▶ YOUR ASSIGNMENT: Every line in the listing below that holds the word "match" should be returned.
───── SUPPLIED RECORDS ─────
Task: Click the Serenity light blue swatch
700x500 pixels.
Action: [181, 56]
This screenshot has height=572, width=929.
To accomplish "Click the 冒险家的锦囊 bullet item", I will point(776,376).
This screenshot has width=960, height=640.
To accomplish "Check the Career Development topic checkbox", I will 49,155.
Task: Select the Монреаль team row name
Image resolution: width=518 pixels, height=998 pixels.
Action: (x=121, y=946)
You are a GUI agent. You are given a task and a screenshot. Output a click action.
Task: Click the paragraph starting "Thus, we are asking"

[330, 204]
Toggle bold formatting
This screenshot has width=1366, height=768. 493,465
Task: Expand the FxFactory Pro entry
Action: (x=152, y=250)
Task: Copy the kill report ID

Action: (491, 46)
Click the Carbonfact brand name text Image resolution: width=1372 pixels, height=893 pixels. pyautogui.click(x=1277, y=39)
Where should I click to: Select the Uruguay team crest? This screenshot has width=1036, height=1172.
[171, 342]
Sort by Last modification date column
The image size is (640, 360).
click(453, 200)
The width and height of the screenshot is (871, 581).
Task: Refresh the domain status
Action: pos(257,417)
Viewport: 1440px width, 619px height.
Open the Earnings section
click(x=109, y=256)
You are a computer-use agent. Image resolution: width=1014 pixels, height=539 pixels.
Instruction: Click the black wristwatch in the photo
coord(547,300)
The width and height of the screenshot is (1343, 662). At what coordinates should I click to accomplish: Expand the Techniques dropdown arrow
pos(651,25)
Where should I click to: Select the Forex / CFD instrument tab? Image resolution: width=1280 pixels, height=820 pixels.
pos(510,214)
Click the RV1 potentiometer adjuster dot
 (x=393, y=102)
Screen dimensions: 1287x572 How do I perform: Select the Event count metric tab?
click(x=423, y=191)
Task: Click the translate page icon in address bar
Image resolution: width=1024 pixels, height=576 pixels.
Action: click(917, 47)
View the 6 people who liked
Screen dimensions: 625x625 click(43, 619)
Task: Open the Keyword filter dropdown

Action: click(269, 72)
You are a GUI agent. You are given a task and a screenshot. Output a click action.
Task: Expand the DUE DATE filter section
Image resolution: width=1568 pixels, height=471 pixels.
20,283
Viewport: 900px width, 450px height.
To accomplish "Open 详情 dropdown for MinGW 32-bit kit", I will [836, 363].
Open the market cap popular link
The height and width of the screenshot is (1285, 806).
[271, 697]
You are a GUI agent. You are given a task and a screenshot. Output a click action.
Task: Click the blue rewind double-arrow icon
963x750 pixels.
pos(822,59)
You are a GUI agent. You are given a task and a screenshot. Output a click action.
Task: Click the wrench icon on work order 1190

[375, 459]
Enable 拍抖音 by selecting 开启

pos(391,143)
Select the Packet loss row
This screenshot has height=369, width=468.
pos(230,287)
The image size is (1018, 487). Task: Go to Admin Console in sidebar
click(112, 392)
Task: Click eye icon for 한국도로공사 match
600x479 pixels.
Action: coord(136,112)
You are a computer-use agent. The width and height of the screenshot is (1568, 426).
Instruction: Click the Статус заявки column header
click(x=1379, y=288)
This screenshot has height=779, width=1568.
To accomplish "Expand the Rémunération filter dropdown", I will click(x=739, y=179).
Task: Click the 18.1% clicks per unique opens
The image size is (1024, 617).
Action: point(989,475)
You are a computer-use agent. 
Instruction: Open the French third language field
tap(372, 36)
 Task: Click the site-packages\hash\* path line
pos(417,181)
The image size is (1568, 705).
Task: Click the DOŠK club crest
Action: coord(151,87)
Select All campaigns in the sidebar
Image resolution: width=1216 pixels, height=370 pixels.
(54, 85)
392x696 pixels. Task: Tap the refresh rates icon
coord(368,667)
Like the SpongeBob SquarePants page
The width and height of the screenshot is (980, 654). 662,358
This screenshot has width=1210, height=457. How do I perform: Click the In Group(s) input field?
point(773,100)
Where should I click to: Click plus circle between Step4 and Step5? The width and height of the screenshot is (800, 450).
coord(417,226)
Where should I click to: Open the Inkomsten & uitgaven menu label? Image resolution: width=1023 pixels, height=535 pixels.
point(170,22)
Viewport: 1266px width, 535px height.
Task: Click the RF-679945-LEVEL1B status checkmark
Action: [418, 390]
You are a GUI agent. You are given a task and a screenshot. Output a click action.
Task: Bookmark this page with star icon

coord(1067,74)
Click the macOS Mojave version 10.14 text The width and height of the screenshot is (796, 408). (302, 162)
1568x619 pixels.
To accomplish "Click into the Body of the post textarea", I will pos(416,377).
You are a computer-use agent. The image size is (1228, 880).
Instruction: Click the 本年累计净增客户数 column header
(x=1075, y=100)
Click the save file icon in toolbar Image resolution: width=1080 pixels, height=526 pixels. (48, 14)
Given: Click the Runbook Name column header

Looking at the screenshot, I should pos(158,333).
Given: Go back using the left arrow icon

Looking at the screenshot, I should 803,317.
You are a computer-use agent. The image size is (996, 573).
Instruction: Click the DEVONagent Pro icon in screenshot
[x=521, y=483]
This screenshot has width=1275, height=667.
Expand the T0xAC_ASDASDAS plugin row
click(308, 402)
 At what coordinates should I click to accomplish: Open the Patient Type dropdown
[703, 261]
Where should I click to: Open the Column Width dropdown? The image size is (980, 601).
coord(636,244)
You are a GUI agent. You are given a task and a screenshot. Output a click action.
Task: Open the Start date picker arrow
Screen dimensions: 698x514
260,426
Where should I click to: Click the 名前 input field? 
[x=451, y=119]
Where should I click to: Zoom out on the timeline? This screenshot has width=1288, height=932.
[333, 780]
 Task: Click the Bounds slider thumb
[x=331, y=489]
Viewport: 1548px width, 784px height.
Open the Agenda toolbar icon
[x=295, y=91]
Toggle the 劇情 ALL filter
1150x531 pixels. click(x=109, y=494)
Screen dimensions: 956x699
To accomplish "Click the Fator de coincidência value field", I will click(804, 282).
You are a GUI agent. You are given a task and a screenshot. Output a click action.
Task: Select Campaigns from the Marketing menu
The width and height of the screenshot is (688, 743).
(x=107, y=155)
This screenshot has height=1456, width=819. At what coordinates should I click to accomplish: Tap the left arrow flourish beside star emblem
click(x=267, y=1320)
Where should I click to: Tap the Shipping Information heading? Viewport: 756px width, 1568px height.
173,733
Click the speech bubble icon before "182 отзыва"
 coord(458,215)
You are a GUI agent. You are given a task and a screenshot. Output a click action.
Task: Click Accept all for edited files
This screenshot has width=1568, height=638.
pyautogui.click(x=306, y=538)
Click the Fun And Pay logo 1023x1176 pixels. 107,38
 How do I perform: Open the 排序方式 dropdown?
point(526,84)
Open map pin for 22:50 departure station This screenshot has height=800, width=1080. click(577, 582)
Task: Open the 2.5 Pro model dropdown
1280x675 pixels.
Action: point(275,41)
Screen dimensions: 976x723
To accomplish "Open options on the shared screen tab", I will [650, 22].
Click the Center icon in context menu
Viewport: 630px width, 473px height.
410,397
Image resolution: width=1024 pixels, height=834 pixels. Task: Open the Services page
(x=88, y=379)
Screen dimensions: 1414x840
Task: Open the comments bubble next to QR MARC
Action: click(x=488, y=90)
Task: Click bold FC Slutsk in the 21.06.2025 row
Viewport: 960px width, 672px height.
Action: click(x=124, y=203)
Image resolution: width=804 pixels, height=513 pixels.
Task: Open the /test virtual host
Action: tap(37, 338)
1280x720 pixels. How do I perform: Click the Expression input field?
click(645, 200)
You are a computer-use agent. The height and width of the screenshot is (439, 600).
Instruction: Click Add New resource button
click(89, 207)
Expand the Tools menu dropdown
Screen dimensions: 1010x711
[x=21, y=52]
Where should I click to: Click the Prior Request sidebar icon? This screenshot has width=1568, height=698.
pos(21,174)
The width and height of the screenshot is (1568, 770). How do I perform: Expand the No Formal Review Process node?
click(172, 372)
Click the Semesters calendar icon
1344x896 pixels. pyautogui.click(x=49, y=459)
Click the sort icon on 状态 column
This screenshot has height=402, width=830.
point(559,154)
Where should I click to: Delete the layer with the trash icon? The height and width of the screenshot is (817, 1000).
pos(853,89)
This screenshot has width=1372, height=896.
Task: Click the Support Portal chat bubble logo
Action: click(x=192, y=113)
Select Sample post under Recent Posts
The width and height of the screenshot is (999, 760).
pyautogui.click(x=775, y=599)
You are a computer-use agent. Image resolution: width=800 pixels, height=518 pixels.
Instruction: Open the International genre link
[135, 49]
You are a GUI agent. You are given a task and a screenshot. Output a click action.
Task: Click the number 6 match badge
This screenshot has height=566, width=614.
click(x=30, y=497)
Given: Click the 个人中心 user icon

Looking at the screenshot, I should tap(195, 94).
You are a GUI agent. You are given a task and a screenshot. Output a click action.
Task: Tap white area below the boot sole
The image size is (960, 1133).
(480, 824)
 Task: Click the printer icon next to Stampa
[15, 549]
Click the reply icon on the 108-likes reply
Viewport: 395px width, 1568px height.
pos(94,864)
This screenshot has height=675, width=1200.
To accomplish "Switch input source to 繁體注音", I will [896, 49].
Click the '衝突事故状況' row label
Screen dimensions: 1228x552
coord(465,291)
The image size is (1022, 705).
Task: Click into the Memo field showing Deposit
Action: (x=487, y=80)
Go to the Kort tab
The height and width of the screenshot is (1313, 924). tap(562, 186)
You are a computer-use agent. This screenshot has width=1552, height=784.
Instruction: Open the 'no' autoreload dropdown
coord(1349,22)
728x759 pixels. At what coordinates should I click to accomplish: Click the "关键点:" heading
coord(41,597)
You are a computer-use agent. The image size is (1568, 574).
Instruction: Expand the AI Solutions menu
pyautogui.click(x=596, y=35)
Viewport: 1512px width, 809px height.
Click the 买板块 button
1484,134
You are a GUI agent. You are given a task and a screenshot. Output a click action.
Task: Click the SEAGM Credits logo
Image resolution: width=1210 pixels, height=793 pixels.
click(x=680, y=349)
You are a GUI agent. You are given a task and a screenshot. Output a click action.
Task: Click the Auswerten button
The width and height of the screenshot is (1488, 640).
─────
▶ TASK SOLUTION:
Task: Click eye icon for 한국도로공사 match
Task: Click the number 6 match badge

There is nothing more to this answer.